ICICI Prudential Dynamic Fund Gem

All season play

With net assets of Rs 3814 crore, the one-year return of ICICI Prudential Dynamic Fund is –7.27% as against the category average of –11.23%. The fund's portfolio is well-diversified and represented by 85 stocks as against 37 last year. The top ten stocks accounted for close to 47% of the assets invested in equity. The top three preferred sectors were energy, banking, and software. The fund often prunes its holding in individual stocks when its objects are met. This is evident from its high portfolio turnover of 117%. The expense ratio is 1.82%.

lCICI Prudential Dynamic Fund provides an ideal choice to make the most of dynamic changes in a volatile market. It has the ability to capture upside opportunities across value and growth, large and mid-cap, index and non-index stocks.
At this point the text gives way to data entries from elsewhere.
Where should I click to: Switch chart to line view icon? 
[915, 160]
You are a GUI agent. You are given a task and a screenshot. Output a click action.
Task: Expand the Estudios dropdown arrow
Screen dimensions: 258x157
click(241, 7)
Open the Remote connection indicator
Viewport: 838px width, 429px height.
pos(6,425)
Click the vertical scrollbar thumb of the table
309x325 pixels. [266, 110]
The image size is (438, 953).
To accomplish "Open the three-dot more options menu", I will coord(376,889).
On the flip side, it also has ability to move into cash as markets get overvalued. This approach helps mitigate risks during a downside and also provides more stable return opportunity during the market rallies. ICICI Prudential Dynamic Fund has the flexibility to shift stances between “Attack” and “Defense” to ensure that you benefit from the market changes by investing across sectors, styles and capitalizations. ICICI Prudential Dynamic Fund thus an excellent option for investment in any market condition.

DSP BlackRock Equity Fund Gem

Consistent outperformer

DSP BlackRock Equity Fund, a diversified equity fund with assets under management of Rs 2516 crore, is among the few consistent performers. Its one-year return was –11.14% as against the category average of 13.61%. The top three sectors, finance, energy, and health care, constituted 37% of the portfolio. Exposure to the top 10 stocks is currently at 36%. From over 67 stocks a year ago, the number of stocks is 78 at present. The expense ratio of the fund is 1.86% and the portfolio turnover ratio is very high at 185%.
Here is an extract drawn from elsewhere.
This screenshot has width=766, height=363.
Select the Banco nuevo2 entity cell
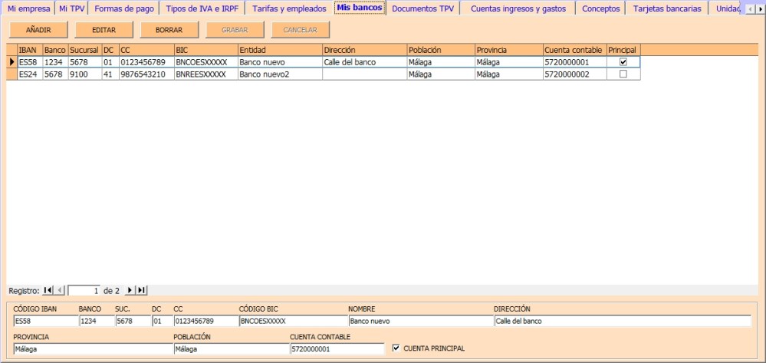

The long-term track record of delivering superior returns in addition to its ability to contain downsides well makes DSPBR Equity Fund a good investment option in this market. The fund offers exposure to stocks across market capitalisation categories and has beaten its benchmark CNX Nifty over one, three and five-year periods. DSPBR Equity has delivered a compounded return of about 12% and 28% over three- and five-year periods. Besides outperforming its benchmark over these periods, it also outperformed the bellwether on an annual basis in each of the last five years. It has also outperformed the CNX Midcap over three and five-year periods, helped by its multi-cap approach. However, a highly diversified portfolio in terms of both market capitalisation as well as number of stocks held, somewhat pegs up its risk profile over its large-cap benchmark.
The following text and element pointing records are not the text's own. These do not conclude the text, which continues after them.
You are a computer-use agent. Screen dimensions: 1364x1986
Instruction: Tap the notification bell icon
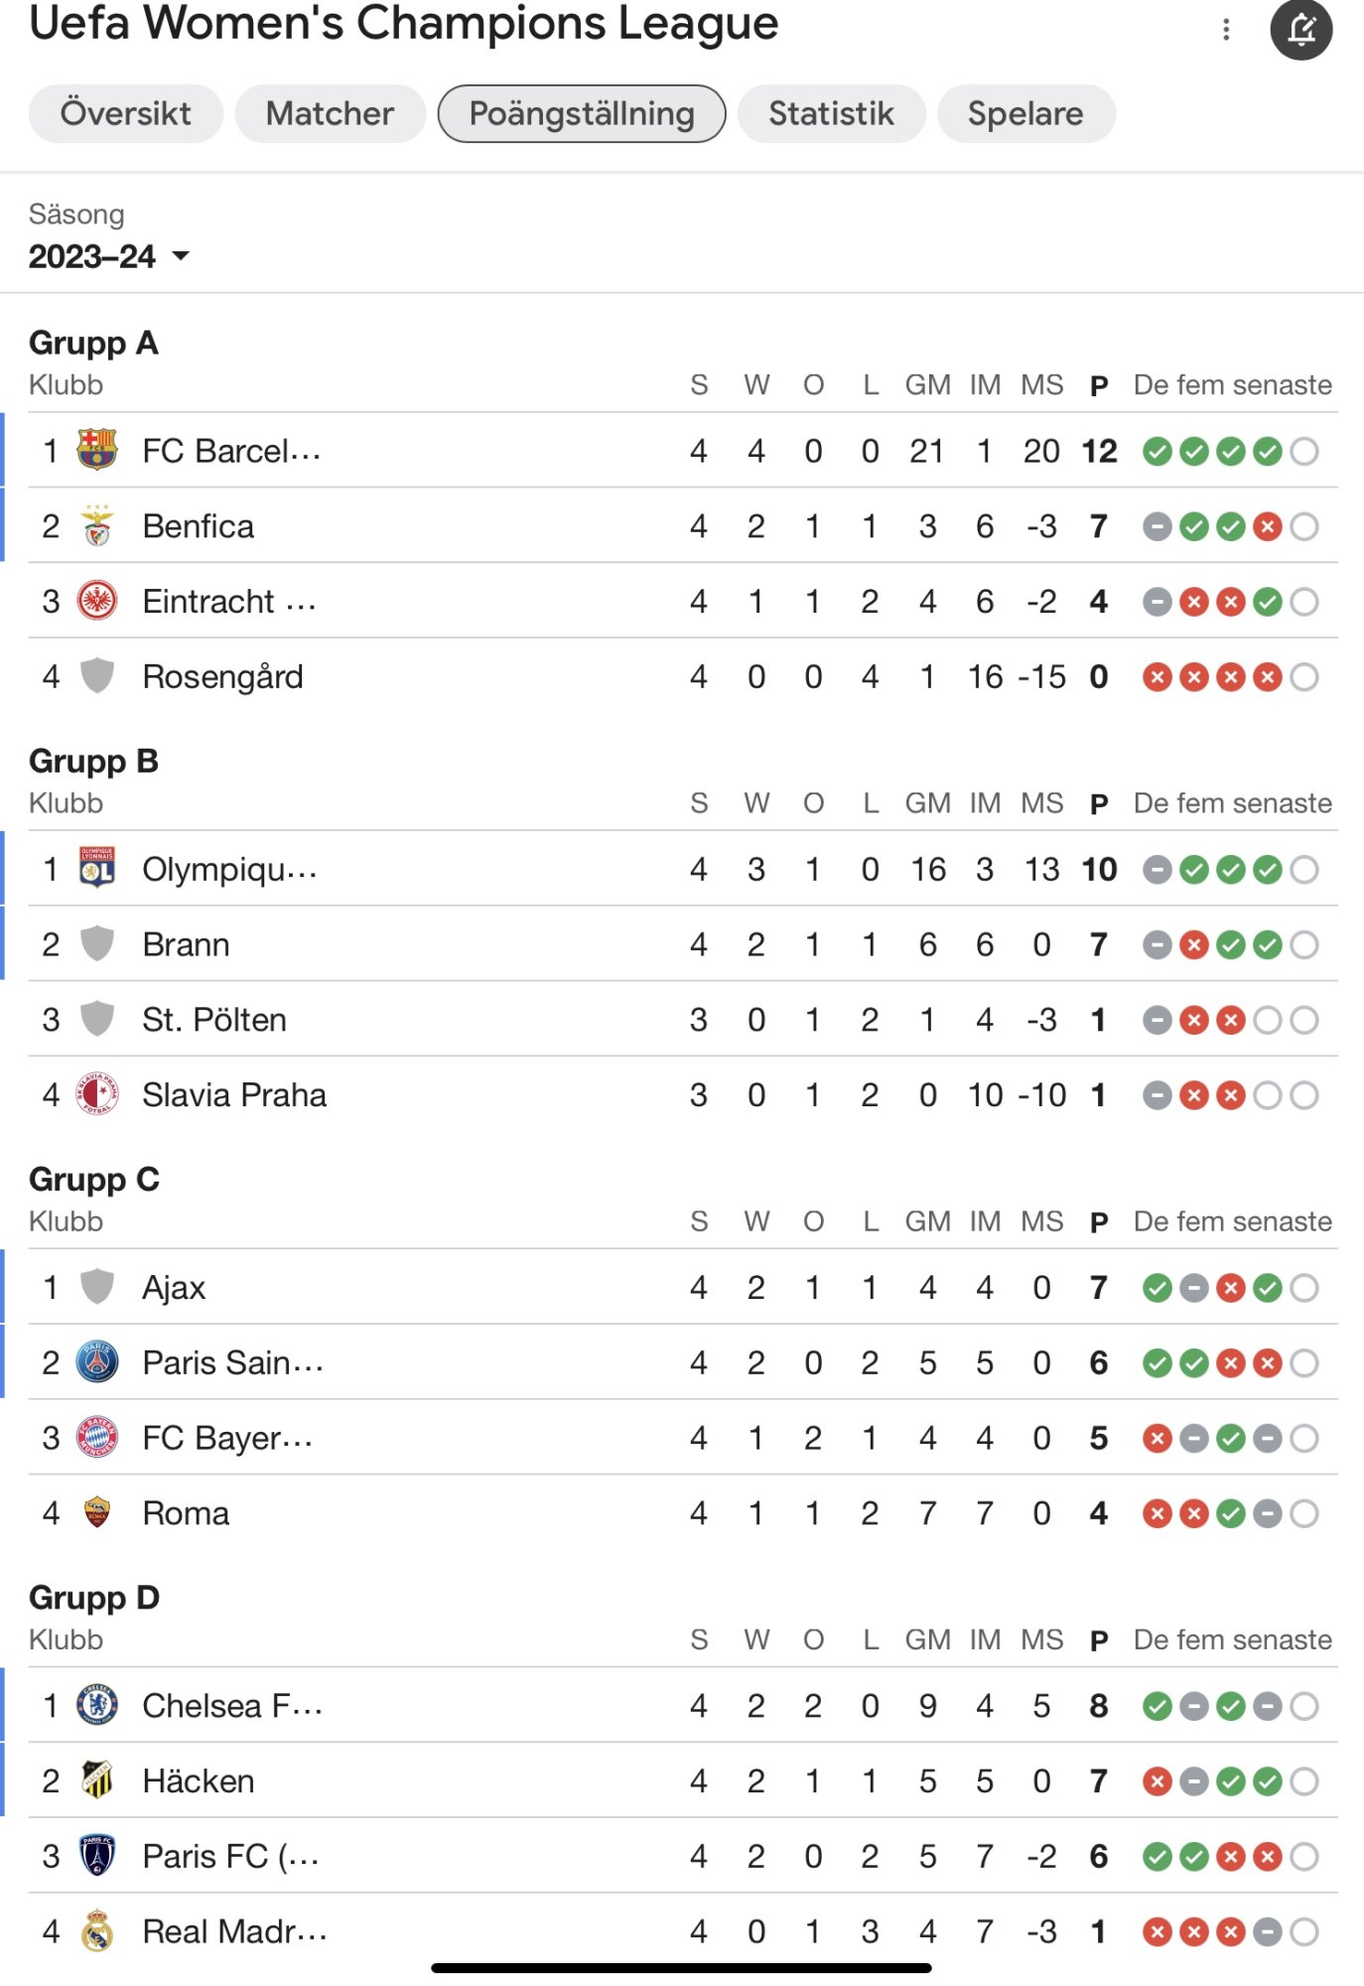(x=1300, y=30)
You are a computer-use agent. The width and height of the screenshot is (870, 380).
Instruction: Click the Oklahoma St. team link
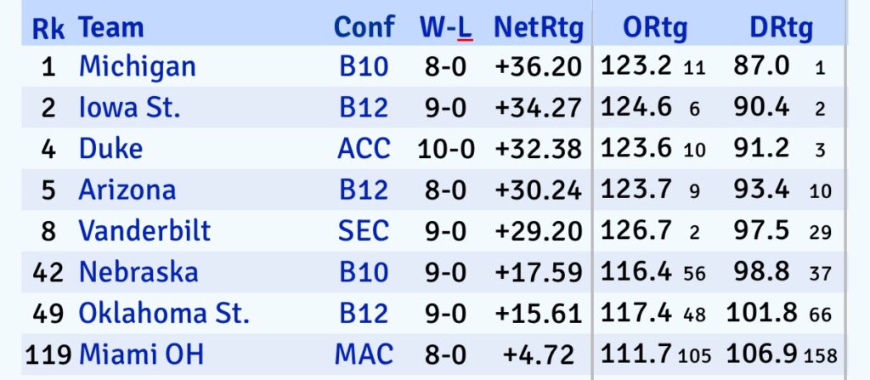[164, 313]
Birla Sunlife Frontline Equity Fund Gem

Frontline performer

Birla Sunlife Frontline Equity Fund has net assets of Rs 2909 crore. Its one-year return is –10.4% as against the category average of 11.23%. But its three-year and five-year returns of 11.47% and 13.35% surpass the category average of 7.76% and 8.37% respectively. More than three-fourth of its portfolio is invested in large cap stocks. The top three sectors of finance, energy, and technology constitute 46% of the portfolio. The fund has 57 stocks in the portfolio. High returns, low risk and a diversified portfolio are the hallmarks of the fund. The expense ratio of the fund is 1.86% and the portfolio turnover ratio is 44%.

The fund is quite aptly named - BSL Frontline Equity Fund has been a frontline performer through good and bad markets - outpacing its benchmark each year over the last 5 years and almost every quarter over the medium term. As a testimony of its consistent performance, 83% of times, the fund has beaten the benchmark (BSE 200) in 1 year rolling returns. Birla Sun Life Frontline Equity Fund’s performance is attributable to dynamic sectoral allocation in the portfolio, stock selection and timely market calls. The scheme is managed using 3 key principles – discipline, bottom-up stock picking and profit booking at opportune moments.